U.N. General Assembly to vote on Syria resolution; Russia opposed
UNITED NATIONS (Reuters) - The U.N. General Assembly is set to vote on Wednesday on a draft resolution that condemns Syrian authorities and accepts the opposition Syrian National Coalition as party to a potential political transition.
Russia, a close ally of Syrian President Bashar al-Assad, is opposed to the resolution, which was drafted by Qatar and other Arab nations and circulated among the 193 U.N. member states. Some Western diplomats said it was unlikely to win as many votes as a resolution that passed last year with 133 in favour.
No country has a veto in the General Assembly.
"I'm convinced a lot of countries voted for this text because they believed they were voting for the winning side," a senior western U.N. diplomat, speaking on condition of anonymity, said in reference to the August, 2012 resolution. "They are not so sure anymore."

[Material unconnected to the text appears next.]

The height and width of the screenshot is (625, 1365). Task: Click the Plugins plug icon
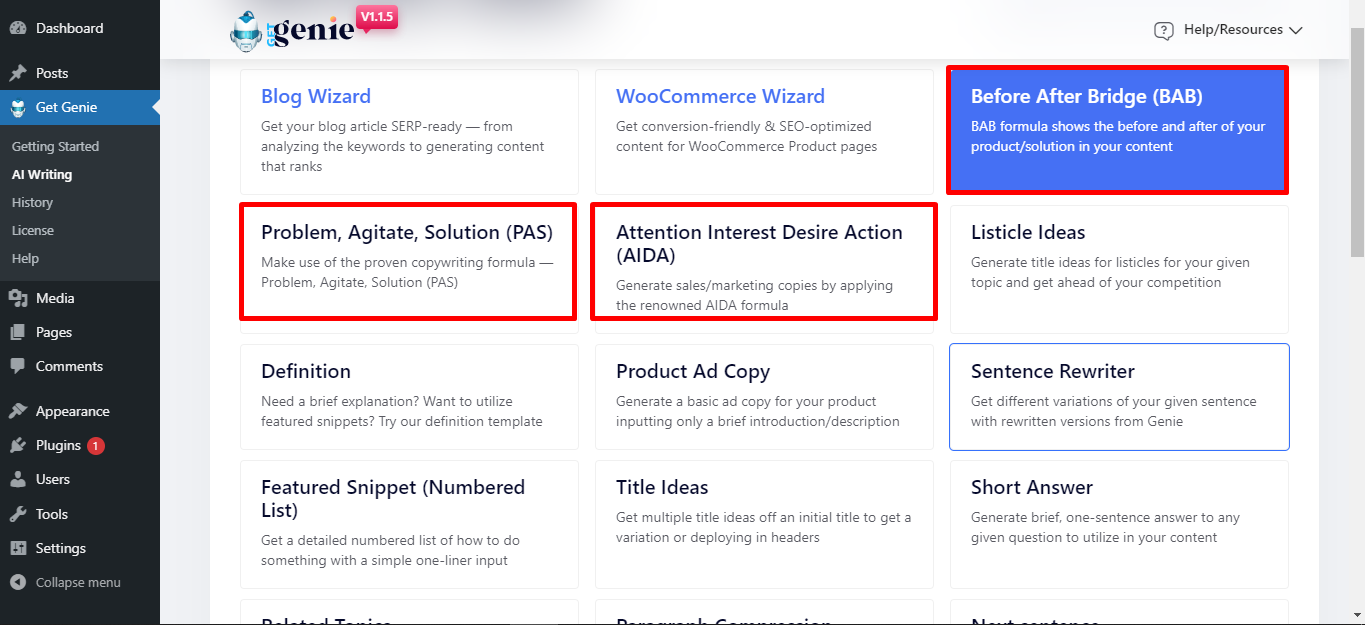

"Now also you have the Islamist, terrorist factor which is much more conspicuous," he said.
The Syrian conflict started more than two years ago with mainly peaceful demonstrations against Assad, but turned into a civil war in which the United Nations says at least 70,000 people have been killed. Islamist militants have emerged as the most potent of the anti-Assad rebels.
Wednesday's vote comes as Washington and European governments have been mulling the benefits and risks of supplying arms to Syrian rebels.
Another senior U.N. diplomat, who also spoke on condition of anonymity, said this draft resolution was stronger than the earlier resolution, prompting Russia to write to all states to complain that it was unbalanced. The diplomat said Russia had also warned that it could hinder preparations for a Syria peace conference, as agreed by Russia and the United States.
A dispute between Russia and the United States over how to end Syria's war has left the U.N. Security Council paralyzed to act. They both agreed last week to convene a peace conference on Syria, but that plan already appears to be hitting snags over who should represent the opposition.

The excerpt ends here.